02/04/2026 – Lucas Saint-Cricq Quartet « la Petite section » au Jazz Club de Grenoble

02/04/2026 – Lucas Saint-Cricq Quartet « la Petite section » au Jazz Club de Grenoble

Il fallait le goût sûr et l’audace de Salvatore Origlio pour proposer un concert de jazz « moderne » au Jazz Club de Grenoble, dont le public -averti certes- est plutôt habitué à du jazz un peu plus classique. Mais le choix d’inviter Lucas Saint-Cricq et ses amis s’est transformé en pari gagnant : la salle, pleine comme toujours, a été totalement conquise par cette musique tout à la fois jeune, puissante, enjouée, planante et formidablement entraînante.

Un coup d’œil à la scène avant le concert nous a fait découvrir un étalage impressionnant de pédales d’effets, un clavier bardé de boutons et une batterie aux accessoires spectaculaires. Mais disons-le d’emblée, ce déploiement de technologie est ici parfaitement maîtrisé par les musiciens, pour créer les sons, les effets et les ambiances au service des compositions de Lucas, sans jamais prendre le pas sur la créativité artistique des musiciens.

Le concert commence par une improvisation au saxophone, dont la sonorité et les schémas nous emmènent en Orient ; on pense bien sûr à la musique d’Ibrahim Maalouf. Puis entrent Corentin Pujol au clavier ; Tao Ehrlich à la batterie et Pierre Gibbe à la basse. D’emblée le style puissant et précis de Tao et la virtuosité créative de Pierre annoncent une rythmique très solide et intéressante. Comme à plusieurs reprises au cours du concert, cette improvisation est en fait une introduction au thème proprement dit. Le deuxième titre est Histoire De, au tempo lent, sur lequel Pierre nous offre un joli chorus.

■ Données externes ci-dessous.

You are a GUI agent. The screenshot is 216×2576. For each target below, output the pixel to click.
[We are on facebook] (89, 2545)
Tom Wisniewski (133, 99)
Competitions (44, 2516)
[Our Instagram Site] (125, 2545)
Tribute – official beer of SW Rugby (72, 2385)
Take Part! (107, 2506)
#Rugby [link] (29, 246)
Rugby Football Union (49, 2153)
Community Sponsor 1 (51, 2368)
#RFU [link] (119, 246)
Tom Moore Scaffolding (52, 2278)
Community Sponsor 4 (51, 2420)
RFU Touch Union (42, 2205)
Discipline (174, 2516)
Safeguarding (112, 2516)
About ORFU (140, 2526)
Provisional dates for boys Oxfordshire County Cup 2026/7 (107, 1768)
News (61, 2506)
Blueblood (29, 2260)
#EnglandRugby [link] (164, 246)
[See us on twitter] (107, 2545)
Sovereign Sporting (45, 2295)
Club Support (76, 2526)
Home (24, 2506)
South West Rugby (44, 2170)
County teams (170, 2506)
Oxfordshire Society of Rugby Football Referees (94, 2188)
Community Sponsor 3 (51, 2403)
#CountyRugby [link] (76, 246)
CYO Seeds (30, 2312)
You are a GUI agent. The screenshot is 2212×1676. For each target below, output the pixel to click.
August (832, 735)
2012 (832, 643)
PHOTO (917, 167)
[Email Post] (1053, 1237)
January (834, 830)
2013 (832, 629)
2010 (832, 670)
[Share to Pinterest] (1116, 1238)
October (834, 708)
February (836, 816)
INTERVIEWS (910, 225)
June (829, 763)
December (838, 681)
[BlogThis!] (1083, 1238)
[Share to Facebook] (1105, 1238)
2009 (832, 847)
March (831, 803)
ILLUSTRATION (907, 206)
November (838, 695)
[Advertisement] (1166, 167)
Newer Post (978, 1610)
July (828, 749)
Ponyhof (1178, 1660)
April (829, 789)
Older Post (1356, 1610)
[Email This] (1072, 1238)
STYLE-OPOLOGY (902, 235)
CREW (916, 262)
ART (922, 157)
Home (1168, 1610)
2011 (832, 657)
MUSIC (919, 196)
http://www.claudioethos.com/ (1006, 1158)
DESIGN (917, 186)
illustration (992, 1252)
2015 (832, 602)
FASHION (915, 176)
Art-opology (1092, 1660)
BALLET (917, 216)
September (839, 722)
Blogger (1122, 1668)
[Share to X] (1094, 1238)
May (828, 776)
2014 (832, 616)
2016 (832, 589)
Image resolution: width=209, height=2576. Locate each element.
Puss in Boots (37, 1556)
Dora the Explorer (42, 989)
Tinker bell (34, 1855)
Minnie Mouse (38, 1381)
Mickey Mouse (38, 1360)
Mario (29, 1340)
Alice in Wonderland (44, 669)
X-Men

Easy Cloud, titre planant et « bluesy », nous fait découvrir le mélange fort bien dosé entre la batterie acoustique et le « pad » électronique, qui accompagne le premier chorus de Corentin, onirique, délicat, subtil.

Puis Lucas, donne à son sax des sonorités berbères, grâce à sa parfaite maîtrise des effets et de son instrument, pendant que Pierre fait prendre à sa basse des accents de flamenco (merci la cinquième corde !). Après cet Artefact, le thème de l’Espagne reviendra dans Sevilla.  Ce titre, Pad Tight, donnera l’opportunité à Lucas et Tao, complices de longue date, de dialoguer littéralement face à face, en une sorte de jeu de questions-réponses, de poursuites, absolument jubilatoire, pour nous comme pour eux à l’évidence.

Quel plaisir de partager avec ces musiciens leur complicité et le plaisir qu’ils ont à « jouer » ensemble. Lucas profite d’un thème très « funky », La Jam du Rougaï, pour présenter ses amis musiciens de façon originale, en évoquant leur première rencontre, parfois très ancienne, mais qui les aura suffisamment marqués pour que Lucas se décide, avec et grâce à eux, à monter enfin son propre groupe. On sent que ces musiciens s’apprécient sur scène et « dans la vie ».

Le thème évolue en un son et une rythmique assez « house », qui donne l’opportunité à Lucas de profiter au maximum des incroyables possibilités de ses boîtes d’effets et de son « looper », parfois couplé à celui du synthétiseur. Le voilà accroupi, jouant du sax d’une main tandis que l’autre saute entre les boutons. On le voit aussi, souvent sur un pied, tandis que l’autre enclenche et déclenche ses boîtiers, allant même jusqu’à agir sur les potentiomètres ! : c’est une sorte de ballet…Oserais-je dire qu’il « prend son pied » et nous le nôtre ?

Just A nous offre une respiration et l’occasion à Corentin de prendre tout son temps, cette fois, pour laisser libre cours à sa grande sensibilité et à la richesse harmonique de ses improvisations.

C’est alors que Lucas nous prévient : maintenant « la Petite Section » va sortir les gros bras ! Le titre Primal Bestial annonce clairement ce qui va suivre, et on assiste à un formidable festival de Tao et de Pierre, dont le jeu puissant nous communique une énergie irrésistible : les spectateurs bougent sur leur siège : on sent l’envie de danser. Et en effet, pour le dernier titre, Jaramance, Lucas taquine (involontairement ?) le public grisonnant du Jazz Club, en invitant à danser « ceux qui peuvent se lever ». Eclat de rire et tous les spectateurs n’attendaient que cela pour se déhancher, et pour chanter avec l’orchestre, comme dans leur folle jeunesse !!

Faut-il meilleure preuve que le jazz, dans tous ses styles, communique une formidable et joyeuse énergie ? Merci et bon vent à La Petite Section, promise à coup sûr à de grands succès.